It’s the Simple Things: Station Bridge to Ottawa
Last year I crashed here. Actually, this was the beginning of the downhill slide into heat-related gastrointestinal madness last year.
This year, I feel good. Really good.
I’m overwhelmed at how well my revised nutrition plan is working. I’ve been practicing it most of the summer, and it’s working flawlessly. I have the timer set on my watch, and every hour I take a Clif SHOT and eat a couple pinches of margarita salt. I’m supplementing with potato chips, watermelon and bananas at the aid stations, and if I start feeling hungry, I have a couple Stinger chews.
My energy is good. My legs are loose. And while I’ve usually started with Coke/caffeine at the Covered Bridge, I’m hoping to hold off on it until mile 50.

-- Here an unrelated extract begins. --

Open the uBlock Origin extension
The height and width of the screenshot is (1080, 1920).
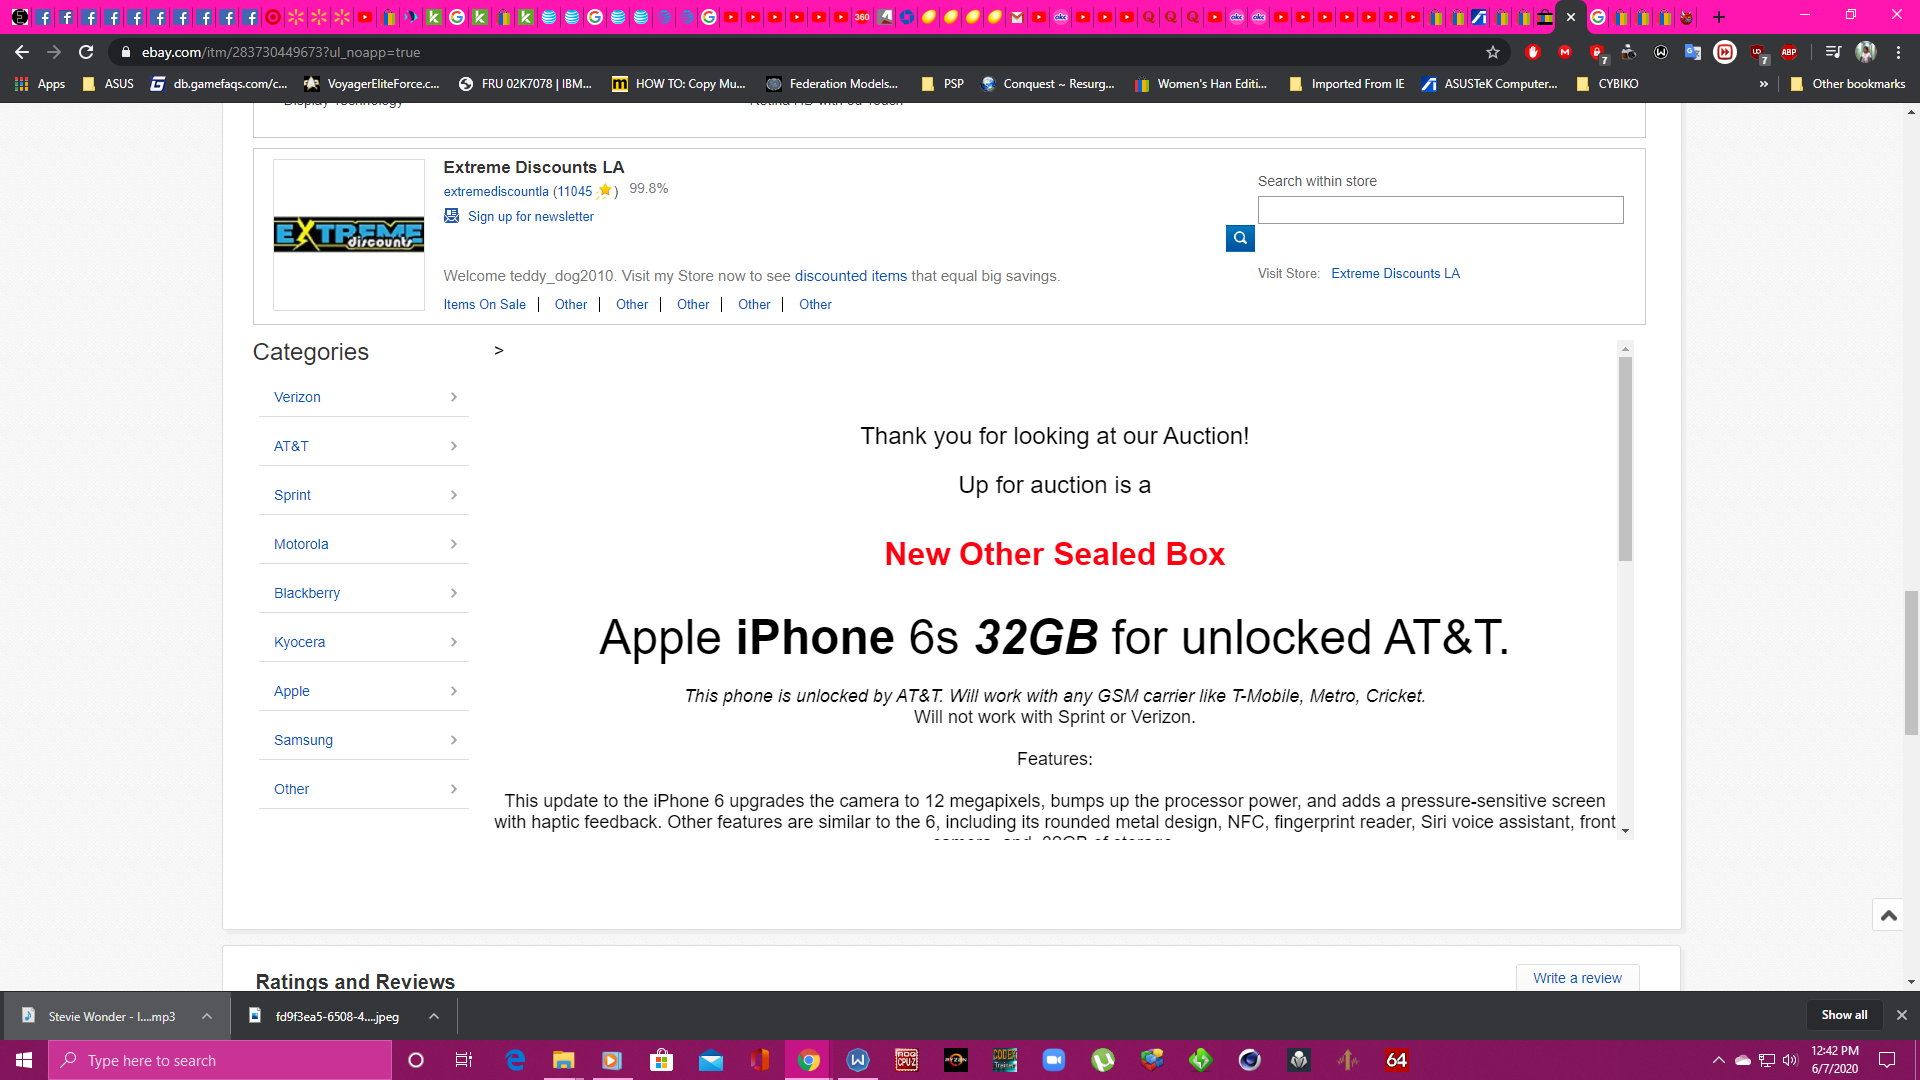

And then there’s this water crossing. I knew there had been some course changes in this section, but this was … unexpected. And deep. And bordered on the other side by a vertical climb. So vertical, in fact, that Lloyd Thomas was perched there to inform us there was a ROPE to help us up.
But yeah, that did it.
The jig was up, and I started crashing hard.
It washed over me like a tidal wave, gripped me by my shoulders and body-slammed me at once. I felt like I was running through water, throwing myself against a brick wall. My energy drained out of my body like a car tire being sliced open and my legs tightened on cue. I recognized it, I knew what it was, and I didn’t let myself freak out about it. But God, I felt awful.
I reminded myself that it was later than usual for my first crash, a good sign. I reminded myself that I had generous 13 minute miles coming for the sections after Ottawa, so it was okay to slow a little if I needed to. I could make it back up. Ottawa. Ottawa was good. From there it was the Buckeye Trail 50K course, and from Pine Line I went to Happy Days. Yeah, I just needed to focus on getting to Happy Days, I thought blurrily. Happy Days.
“Happy Days?!?!?” my brain shouted. “That’s 23 miles from here!”
It was almost as bad as deliberate math.
I got to the unmanned water jugs and stopped to drink even though the Camelback was full. Then I got a grip on myself.
Experience tells us that if we take in some calories, keep moving, and instill ourselves with positivity, this will pass. We will have multiple bad patches in a 100 miler, and they can all be overcome.
Yeah, yeah, yeah, but that’s what I tell other people. You mean I have to practice what I preach? Ugh.
I’m stuck on a boring flat straight and I hate it. Yes, it’s trail, but I run better on the rollers, on the switchbacks. There’s too much time to think on flat straights.
I dig out the Stinger chews and demand that five be swallowed. I take an extra pinch of salt and force three generous swallows of Gatorade.
I then command myself to run.
And it’s really not as bad as I’ve made it out to be. I’m certainly not whooping for joy, but I’m hardly at death’s door.
Three minutes later, it’s no better.
So I plaster on the smile and force myself to think “happy thoughts”. I think about laying on the couch at home, Darris on the left side, me on the right. We are drinking mojitos and watching “The Office” with dinner. I remind myself that no matter what happens out here today, Monday night I’m going to be on the couch with the summer air blowing in through the windows. And it’s going to be okay.
It’s going to be okay.
I grin like a Cheshire cat and start chanting in my head.
“It will get better, it will get better, it will get better, it will get better.”
Five minutes out from Ottawa, I’m high as a kite. There might have been kryptonite in those Stinger chews.